Personal information
- Born: 20 July 1978 (age 47) Narvik, Norway
- Height: 1.87 m (6 ft 1+1⁄2 in)

Sport
- Country: Norway
- Sport: Wrestling
- Event: Greco-Roman
- Club: Narvik Atletklubb

Medal record
Representing Norway
Nordic Championships
| Gold medal – first place | 2002 Herning | 96 kg |
| Silver medal – second place | 1998 Vaajakoski | 85 kg |
| Silver medal – second place | 2005 Narvik | 96 kg |
| Bronze medal – third place | 2003 Eslöv | 96 kg |

= Fritz Aanes =

Norwegian Greco-Roman wrestler

Fritz Aanes (born 20 July 1978) is a Norwegian Greco-Roman wrestling coach, TV personality and former wrestler. He is a two-time Olympian and competed in the Greco-Roman 85 kg event at the 2000 Summer Olympics and in the Greco-Roman 84 kg event at the 2004 Summer Olympics. He is a Nordic Championships gold, two-time silver, and bronze medallist, and eight-time national champion.
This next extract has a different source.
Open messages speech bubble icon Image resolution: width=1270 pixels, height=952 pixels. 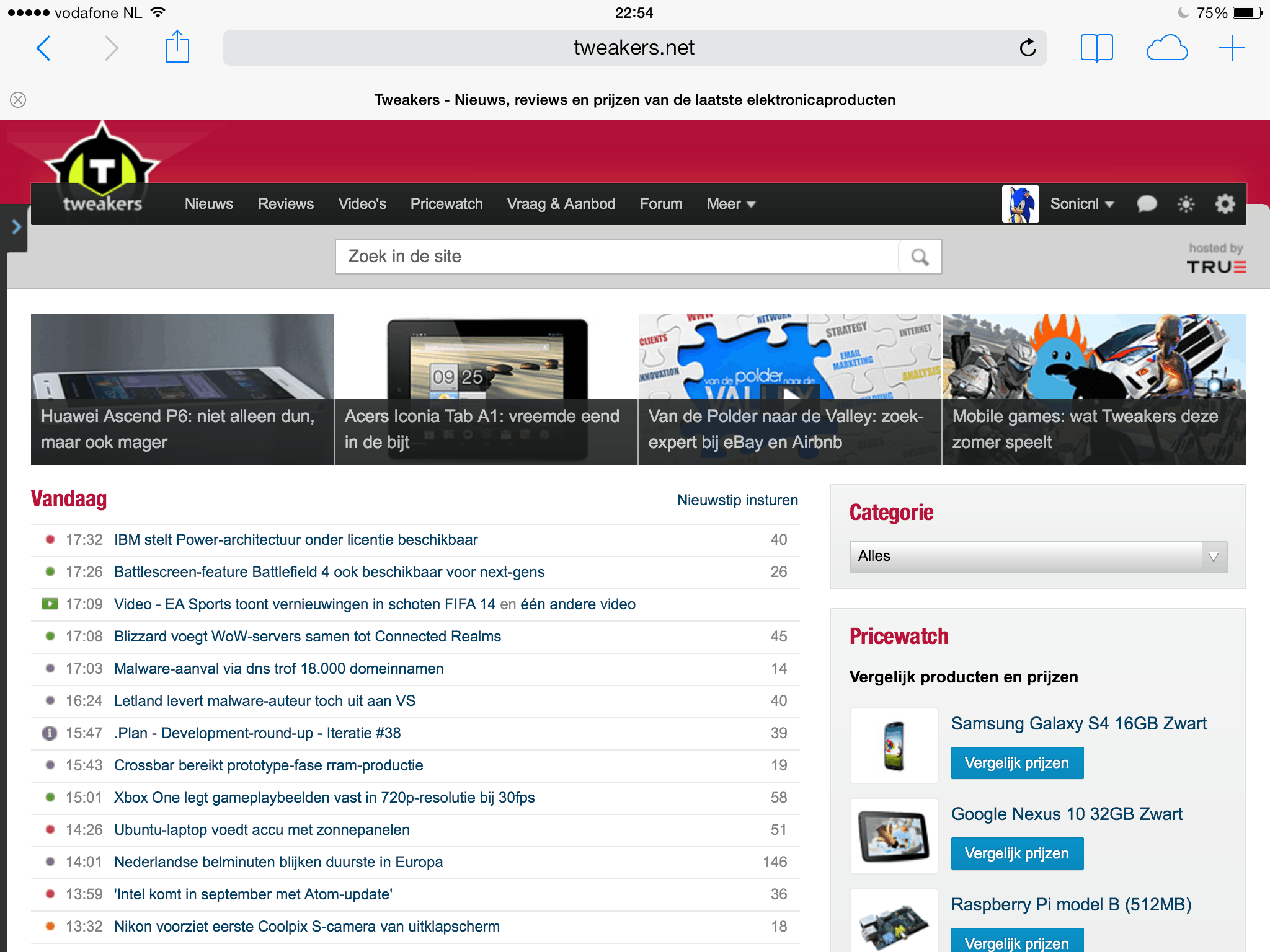click(x=1147, y=204)
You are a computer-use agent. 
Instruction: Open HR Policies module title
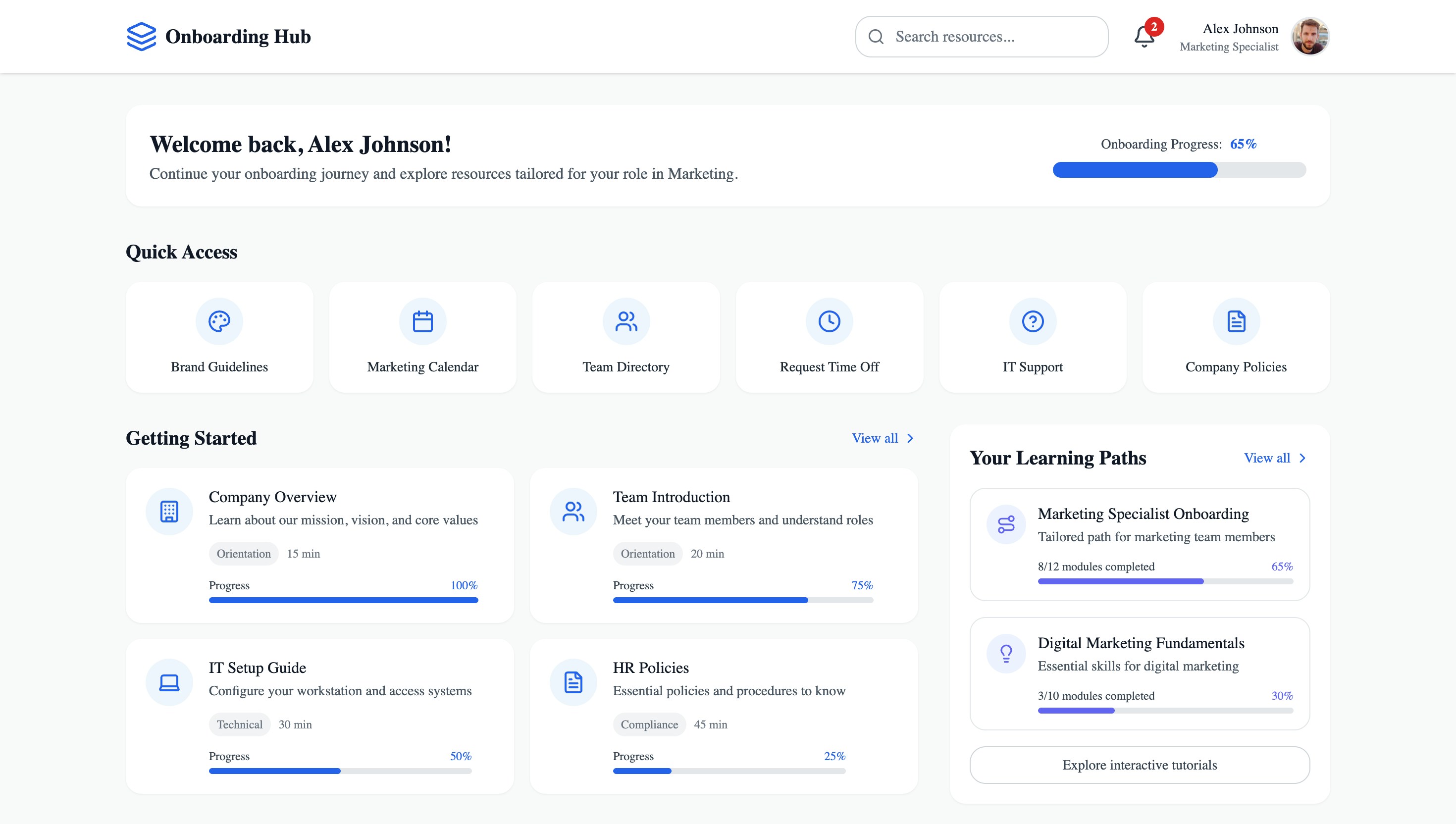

Aanes placed fourth at the 2000 Summer Olympics, but was later disqualified after testing positive for the banned substance nandrolone and was banned for 15 months. Aanes retired from competing in 2008. Following his retirement, he became part of the coaching staff of the Norwegian national wrestling team in 2013 and was head coach from 2017 to 2022. Aanes has also made appearances in Norwegian reality TV series and competitions.